A manchete acima ilustrou uma matéria de Zero Hora em 23 de dezembro de 1983, 12 dias após a conquista do Mundial. A frase foi do médico Antonio Carlos Koff, primo do presidente Fábio André Koff. Foi ele quem atendeu Renato no Hospital Tacchini, em Bento Gonçalves. O jogador precisou ser operado imediatamente por conta de uma apendicite aguda.
— A ruptura do apêndice pode provocar uma peritonite que, às vezes, é mortal — explicou o médico à época.
O craque gremista, àquela altura já consagrado e alçado à condição de ídolo, precisou ficar 30 dias em repouso. Até mesmo a festa de Natal que ele havia planejado, teve de ser cancelada.

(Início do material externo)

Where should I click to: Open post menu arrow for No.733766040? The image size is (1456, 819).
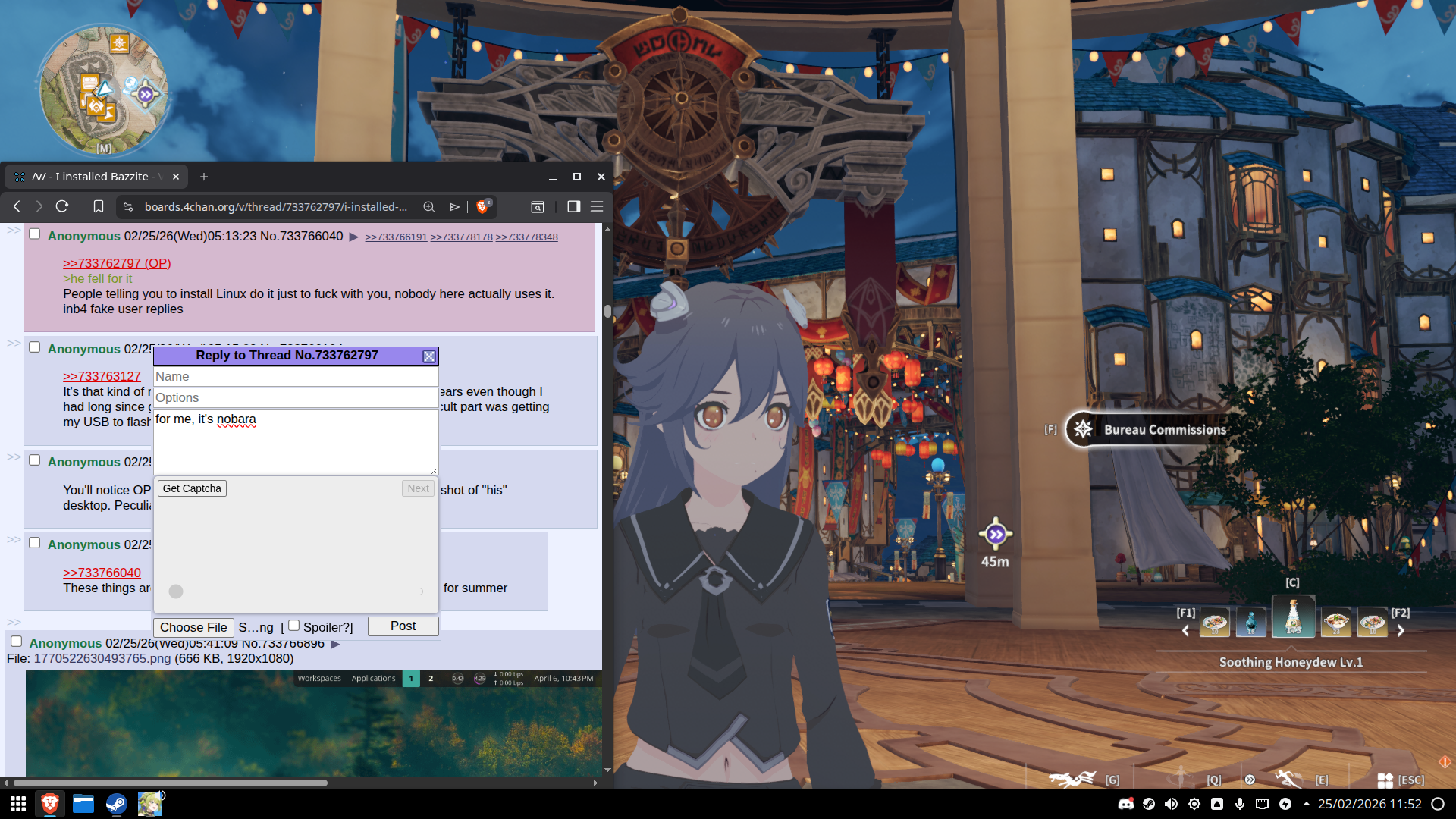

— É muito azar. Este ano eu queria umas férias dignas de um campeão do mundo, mas a minha apêndice não deixou — reclamou o camisa 7, ainda no hospital.
Apesar da febre e dos oito pontos que precisou levar na barriga, Renato se recuperou bem e recebeu o carinho de amigos do Brasil inteiro. Precisou, no entanto, deixar para o amigo Paulo Roberto, então lateral-direito do Grêmio, a missão de cancelar a festa marcada para a casa nova.
— E tu acha que eu cancelei? (risos) O Renato era importante, mas depois a gente fez outra festa para ele — revelou Paulo Roberto.
O camisa 7 teve de substituir os espumantes e as garrafas de vinho branco que havia encomendado para a celebração por soro e comida de hospital. Tudo isso para que a saúde ficasse, novamente, 100%. E ele pudesse dar outras alegrias que sequer imaginaria para os torcedores do Grêmio tantos anos depois.